B(也是一个单元格)看起来像这样(示例也很缩短了很多):
'45.203885' '-90.600123' '119-8001' 733144 '3.3'
'45.203885' '-90.600123' '119-8001' 733150 '9.5'
'45.203885' '-90.600123' '119-8001' 733156 '6.8'
您可以看到,第四列日期在B中不会始终如一。我正在尝试将NaN'S添加到第5列中,其中B(:,3)和B(:, 4)与data(:,3)和data(:, 4)不匹配。
最终产品应该看起来像:
'45.203885' '-90.600123' '119-8001' 733144 '3.3'
'45.203885' '-90.600123' '119-8001' 733147 NaN
'45.203885' '-90.600123' '119-8001' 733150 '9.5'
'45.203885' '-90.600123' '119-8001' 733153 NaN
'45.203885' '-90.600123' '119-8001' 733156 '6.8'
'45.203885' '-90.600123' '119-8001' 733159 NaN
如果 data是矩阵,我只会执行以下操作:
data_ind = ismember(data(:,3:4),B(:,3:4),'rows');
,但我不知道如何使用单元格。某种形式的cellfun会做技巧吗?
sd = size(data,1); %// number of rows of data
sb = size(B,1); %// number of rows of B
[dd bb] = ndgrid(1:sd,1:sb); %// all combinations (row of data, row of B)
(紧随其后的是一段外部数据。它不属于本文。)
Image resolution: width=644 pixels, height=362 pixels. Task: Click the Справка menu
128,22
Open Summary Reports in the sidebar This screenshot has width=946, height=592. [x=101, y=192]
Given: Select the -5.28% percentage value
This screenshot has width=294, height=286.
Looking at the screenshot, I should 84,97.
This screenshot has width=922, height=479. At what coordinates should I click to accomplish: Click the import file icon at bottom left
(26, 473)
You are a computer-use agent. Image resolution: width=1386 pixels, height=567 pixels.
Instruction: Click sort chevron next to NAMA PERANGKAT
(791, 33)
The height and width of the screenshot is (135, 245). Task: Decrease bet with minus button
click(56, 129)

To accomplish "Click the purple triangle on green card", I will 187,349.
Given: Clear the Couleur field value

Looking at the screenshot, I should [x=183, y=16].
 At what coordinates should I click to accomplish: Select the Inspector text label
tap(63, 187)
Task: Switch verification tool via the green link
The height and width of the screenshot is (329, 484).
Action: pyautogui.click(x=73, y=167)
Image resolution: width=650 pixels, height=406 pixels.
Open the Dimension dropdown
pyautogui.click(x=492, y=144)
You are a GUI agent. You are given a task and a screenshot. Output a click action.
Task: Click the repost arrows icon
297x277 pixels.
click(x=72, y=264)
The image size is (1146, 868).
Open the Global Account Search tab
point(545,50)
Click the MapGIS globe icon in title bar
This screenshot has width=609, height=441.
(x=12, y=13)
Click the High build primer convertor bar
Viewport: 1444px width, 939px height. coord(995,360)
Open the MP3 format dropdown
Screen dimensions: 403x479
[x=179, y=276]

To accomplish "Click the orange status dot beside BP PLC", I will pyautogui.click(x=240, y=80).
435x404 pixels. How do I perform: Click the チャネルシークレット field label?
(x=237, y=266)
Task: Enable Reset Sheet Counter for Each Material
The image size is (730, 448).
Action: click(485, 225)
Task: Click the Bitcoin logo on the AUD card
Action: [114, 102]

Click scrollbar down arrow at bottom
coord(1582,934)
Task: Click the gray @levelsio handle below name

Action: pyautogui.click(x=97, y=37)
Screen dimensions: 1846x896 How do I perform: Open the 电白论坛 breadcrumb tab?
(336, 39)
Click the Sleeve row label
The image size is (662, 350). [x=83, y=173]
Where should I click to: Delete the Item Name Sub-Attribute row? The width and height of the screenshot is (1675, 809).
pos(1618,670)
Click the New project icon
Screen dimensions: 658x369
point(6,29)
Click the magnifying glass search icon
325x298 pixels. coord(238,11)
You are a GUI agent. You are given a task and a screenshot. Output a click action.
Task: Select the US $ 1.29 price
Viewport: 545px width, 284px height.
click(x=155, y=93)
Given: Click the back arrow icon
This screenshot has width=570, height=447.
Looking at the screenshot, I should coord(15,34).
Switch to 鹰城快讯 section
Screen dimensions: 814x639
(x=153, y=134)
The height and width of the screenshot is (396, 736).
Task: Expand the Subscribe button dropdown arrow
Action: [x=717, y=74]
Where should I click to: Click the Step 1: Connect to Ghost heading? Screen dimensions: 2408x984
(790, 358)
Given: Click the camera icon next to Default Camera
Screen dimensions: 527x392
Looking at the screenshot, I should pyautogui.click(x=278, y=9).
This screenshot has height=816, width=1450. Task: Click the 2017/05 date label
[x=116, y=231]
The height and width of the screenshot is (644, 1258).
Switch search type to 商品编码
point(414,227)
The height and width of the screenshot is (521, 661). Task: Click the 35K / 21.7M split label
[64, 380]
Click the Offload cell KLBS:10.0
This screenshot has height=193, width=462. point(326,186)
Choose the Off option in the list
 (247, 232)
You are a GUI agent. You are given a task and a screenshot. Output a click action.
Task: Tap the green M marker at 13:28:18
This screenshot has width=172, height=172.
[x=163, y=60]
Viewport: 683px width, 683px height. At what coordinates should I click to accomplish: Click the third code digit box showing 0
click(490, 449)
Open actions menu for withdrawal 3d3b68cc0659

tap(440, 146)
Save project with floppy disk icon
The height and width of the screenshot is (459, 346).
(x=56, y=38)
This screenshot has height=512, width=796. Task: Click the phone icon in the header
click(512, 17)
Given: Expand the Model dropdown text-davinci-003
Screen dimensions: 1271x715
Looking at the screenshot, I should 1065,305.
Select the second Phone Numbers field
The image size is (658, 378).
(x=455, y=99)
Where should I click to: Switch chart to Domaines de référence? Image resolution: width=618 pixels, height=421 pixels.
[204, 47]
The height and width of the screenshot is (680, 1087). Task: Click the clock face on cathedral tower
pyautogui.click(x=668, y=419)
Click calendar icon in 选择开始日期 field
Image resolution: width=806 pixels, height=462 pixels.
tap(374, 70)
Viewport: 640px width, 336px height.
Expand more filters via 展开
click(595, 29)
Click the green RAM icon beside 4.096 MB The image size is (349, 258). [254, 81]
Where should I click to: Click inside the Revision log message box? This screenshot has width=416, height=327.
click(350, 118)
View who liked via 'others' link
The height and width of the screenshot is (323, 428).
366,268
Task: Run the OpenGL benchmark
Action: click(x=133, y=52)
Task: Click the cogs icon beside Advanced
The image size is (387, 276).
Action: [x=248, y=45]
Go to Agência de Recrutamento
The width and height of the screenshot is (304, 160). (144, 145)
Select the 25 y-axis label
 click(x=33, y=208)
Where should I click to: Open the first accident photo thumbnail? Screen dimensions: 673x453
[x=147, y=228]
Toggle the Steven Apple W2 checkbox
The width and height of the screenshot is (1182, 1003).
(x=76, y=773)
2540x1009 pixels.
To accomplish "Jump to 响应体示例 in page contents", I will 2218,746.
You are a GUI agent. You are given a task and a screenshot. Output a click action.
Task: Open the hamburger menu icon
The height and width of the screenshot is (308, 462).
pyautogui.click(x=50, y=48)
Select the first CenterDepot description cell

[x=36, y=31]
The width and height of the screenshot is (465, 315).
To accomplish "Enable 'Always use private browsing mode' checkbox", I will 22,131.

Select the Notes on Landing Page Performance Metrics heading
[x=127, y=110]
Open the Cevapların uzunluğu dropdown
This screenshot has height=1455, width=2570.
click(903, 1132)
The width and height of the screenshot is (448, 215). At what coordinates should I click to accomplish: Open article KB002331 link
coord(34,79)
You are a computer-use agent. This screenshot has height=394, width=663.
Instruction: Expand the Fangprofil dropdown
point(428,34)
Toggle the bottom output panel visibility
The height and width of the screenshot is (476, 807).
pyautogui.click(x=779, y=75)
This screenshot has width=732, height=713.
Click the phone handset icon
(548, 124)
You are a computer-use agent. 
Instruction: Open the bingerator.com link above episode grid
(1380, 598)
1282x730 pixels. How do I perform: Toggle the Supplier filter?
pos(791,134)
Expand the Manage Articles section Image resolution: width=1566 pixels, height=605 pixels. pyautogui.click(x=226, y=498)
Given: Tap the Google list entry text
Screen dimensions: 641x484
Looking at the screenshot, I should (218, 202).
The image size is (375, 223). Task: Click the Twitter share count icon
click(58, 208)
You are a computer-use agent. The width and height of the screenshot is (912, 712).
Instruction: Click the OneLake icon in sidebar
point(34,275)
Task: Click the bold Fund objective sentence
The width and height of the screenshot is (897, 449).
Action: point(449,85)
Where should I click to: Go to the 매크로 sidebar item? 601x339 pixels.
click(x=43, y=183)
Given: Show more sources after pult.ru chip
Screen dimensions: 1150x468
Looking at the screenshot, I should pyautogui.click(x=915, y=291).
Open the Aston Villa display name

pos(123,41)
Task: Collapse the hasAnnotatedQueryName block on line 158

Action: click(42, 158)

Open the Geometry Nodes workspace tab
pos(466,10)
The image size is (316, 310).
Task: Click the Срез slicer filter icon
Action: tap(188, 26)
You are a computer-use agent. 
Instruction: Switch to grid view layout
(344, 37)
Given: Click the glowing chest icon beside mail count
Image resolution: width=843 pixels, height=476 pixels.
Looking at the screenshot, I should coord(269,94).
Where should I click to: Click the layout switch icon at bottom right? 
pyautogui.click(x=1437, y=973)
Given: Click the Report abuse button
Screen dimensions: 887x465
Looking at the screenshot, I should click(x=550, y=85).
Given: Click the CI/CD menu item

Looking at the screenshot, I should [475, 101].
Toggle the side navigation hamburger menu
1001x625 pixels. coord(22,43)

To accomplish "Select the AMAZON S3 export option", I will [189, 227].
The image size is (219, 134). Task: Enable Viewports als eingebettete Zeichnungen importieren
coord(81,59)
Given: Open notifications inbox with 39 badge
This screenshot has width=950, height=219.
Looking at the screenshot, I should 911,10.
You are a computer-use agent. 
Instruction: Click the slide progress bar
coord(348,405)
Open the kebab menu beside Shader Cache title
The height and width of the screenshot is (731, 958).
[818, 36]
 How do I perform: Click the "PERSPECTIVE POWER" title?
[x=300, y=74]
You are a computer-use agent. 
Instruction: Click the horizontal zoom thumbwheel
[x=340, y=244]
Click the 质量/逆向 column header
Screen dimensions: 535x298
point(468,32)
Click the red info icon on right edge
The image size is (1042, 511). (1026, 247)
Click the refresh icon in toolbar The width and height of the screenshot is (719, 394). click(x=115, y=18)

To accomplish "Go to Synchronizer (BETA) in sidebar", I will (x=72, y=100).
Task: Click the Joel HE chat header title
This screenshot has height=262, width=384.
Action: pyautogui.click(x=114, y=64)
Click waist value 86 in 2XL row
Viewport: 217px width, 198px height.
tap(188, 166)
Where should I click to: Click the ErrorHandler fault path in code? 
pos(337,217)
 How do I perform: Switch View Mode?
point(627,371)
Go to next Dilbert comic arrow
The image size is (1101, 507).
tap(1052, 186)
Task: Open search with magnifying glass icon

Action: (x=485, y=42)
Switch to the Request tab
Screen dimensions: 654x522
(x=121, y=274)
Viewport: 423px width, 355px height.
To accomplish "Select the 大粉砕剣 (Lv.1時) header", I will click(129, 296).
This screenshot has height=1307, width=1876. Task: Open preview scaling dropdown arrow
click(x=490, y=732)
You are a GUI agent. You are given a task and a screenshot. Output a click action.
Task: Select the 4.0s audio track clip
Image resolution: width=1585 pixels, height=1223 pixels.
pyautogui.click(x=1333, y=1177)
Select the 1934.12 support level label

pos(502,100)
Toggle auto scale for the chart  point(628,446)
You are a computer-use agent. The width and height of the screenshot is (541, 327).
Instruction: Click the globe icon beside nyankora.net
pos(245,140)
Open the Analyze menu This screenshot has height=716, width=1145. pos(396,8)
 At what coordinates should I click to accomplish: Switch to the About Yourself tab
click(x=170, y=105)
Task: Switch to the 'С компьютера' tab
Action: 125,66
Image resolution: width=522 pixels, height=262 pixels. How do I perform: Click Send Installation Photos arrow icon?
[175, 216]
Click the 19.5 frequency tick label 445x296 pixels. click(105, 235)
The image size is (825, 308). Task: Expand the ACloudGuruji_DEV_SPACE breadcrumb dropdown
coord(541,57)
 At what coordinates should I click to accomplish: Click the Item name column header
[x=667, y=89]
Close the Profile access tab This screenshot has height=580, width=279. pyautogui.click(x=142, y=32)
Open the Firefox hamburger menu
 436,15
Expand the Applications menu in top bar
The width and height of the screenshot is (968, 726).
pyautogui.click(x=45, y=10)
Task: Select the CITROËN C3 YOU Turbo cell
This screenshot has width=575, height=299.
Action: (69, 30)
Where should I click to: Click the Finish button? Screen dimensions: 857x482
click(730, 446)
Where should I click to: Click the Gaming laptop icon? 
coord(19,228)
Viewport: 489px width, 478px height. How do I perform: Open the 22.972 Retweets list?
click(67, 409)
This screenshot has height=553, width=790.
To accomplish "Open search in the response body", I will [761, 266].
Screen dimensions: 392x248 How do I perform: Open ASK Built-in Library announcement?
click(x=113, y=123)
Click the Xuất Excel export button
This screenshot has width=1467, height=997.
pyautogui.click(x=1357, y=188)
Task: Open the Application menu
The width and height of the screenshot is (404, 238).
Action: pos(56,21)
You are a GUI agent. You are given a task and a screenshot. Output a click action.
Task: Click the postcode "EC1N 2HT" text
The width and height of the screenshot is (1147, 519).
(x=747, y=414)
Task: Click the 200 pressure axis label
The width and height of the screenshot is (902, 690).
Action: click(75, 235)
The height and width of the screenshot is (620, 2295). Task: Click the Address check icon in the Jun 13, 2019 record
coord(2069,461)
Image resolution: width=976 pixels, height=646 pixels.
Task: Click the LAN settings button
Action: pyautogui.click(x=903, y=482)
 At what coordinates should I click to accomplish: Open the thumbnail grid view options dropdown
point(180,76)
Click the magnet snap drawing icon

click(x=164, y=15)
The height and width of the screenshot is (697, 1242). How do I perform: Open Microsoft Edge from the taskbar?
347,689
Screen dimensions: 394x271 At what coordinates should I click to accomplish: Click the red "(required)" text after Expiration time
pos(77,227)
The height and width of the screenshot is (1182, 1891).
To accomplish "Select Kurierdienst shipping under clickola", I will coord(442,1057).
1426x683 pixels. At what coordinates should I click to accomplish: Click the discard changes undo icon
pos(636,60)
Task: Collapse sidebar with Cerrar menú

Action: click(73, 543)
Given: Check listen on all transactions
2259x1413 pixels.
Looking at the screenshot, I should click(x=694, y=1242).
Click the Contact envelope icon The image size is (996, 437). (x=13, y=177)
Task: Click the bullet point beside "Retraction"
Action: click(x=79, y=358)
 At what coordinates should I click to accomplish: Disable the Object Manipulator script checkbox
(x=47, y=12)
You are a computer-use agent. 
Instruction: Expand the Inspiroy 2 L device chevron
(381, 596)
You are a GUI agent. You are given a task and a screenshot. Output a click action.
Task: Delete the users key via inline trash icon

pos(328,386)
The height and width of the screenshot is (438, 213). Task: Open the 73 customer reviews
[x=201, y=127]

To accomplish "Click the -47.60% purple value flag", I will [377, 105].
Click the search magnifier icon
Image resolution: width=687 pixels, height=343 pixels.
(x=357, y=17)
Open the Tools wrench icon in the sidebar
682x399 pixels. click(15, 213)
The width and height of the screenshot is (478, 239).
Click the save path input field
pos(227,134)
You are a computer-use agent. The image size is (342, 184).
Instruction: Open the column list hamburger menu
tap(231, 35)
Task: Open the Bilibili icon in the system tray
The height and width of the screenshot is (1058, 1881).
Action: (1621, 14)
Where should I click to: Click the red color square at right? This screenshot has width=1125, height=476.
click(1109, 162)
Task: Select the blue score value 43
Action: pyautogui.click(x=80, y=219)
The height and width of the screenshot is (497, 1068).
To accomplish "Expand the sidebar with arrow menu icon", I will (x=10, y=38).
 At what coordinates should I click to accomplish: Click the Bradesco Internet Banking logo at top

cond1 = strcmp(data(dd,3),B(bb,3)); %// test col 3 for all combinations
cond2 = [data{dd,4}].'==[B{bb,4}].'; %// test col 4 for all combinations
cond = reshape(cond1 & cond2, sd, sb); %// combine the two conditions
[ib, id] = max(cond); %// id contains the index of the first 1 (if any) ...
%// ... of each col in cond; and ib is a logical index of the row of that 1
id = id(ib); %// keep only id for which the maximum is 1
data(id,:) = B(ib,:); %// copy matching rows of B into data
示例data和B都包含与其他变量的任何行不匹配的行:
data = {
'45.203885' '-90.600123' '119-8001' 733144 NaN
'45.203885' '-90.600123' '119-8001' 733147 NaN
'45.203885' '-90.600123' '119-8001' 733150 NaN
'45.203885' '-90.600123' '119-8001' 733153 NaN
'45.203885' '-90.600123' '119-8001' 733156 NaN
'45.203885' '-90.600123' '119-8001' 733159 NaN};
B = {
'45.203885' '-90.600123' '119-8001' [733144] '3.3'
'45.203885' '-90.600123' '119-8001' [733150] '9.5'
'45.203885' '-90.600123' '119-8001' [733156] '6.8'
'45.203885' '-90.600123' '169-8001' [833156] '6.8'};
结果:
data =
'45.203885' '-90.600123' '119-8001' [733144] '3.3'
'45.203885' '-90.600123' '119-8001' [733147] [NaN]
'45.203885' '-90.600123' '119-8001' [733150] '9.5'
'45.203885' '-90.600123' '119-8001' [733153] [NaN]
'45.203885' '-90.600123' '119-8001' [733156] '6.8'
'45.203885' '-90.600123' '119-8001' [733159] [NaN]
目前尚不清楚您对第三列做什么,因为所有条目都是相同的。另外,您的问题有些困惑,因为您想要data中的B还是B中的data。可能最快,最直接的方法是使用for循环:
data = {'45.203885' '-90.600123' '119-8001' 733144 NaN
'45.203885' '-90.600123' '119-8001' 733147 NaN
'45.203885' '-90.600123' '119-8001' 733150 NaN
'45.203885' '-90.600123' '119-8001' 733153 NaN
'45.203885' '-90.600123' '119-8001' 733156 NaN
'45.203885' '-90.600123' '119-8001' 733159 NaN};
B = {'45.203885' '-90.600123' '119-8001' 733144 '3.3'
'45.203885' '-90.600123' '119-8001' 733150 '9.5'
'45.203885' '-90.600123' '119-8001' 733156 '6.8'};
d3 = data(:,3);
d4 = [data{:,4}].';
for i = 1:size(B,1)
data(strcmp(d3,B{i,3})&d4==B{i,4},5) = B(i,5);
end
不要害怕使用for循环。您也可以使用cellfun进行操作,但是它需要使用eval。
,由于您只有唯一的ID Datenum组合,因此您可以执行以下操作:
data_ind = ismember(strcat(data(:,3),num2str([data{:,4}]')),...
strcat(B(:,3),num2str([B{:,4}]')));
这所做的是将第三列和第4列加入到一个字符串中,例如
'45.203885' '-90.600123' '119-8001' 733144 NaN
'45.203885' '-90.600123' '119-8001' 733147 NaN
将成为
'119-8001733144'
'119-8001733147'
等等。然后,它将这些字符串从data矩阵与B矩阵进行比较,从而为您提供了索引矩阵。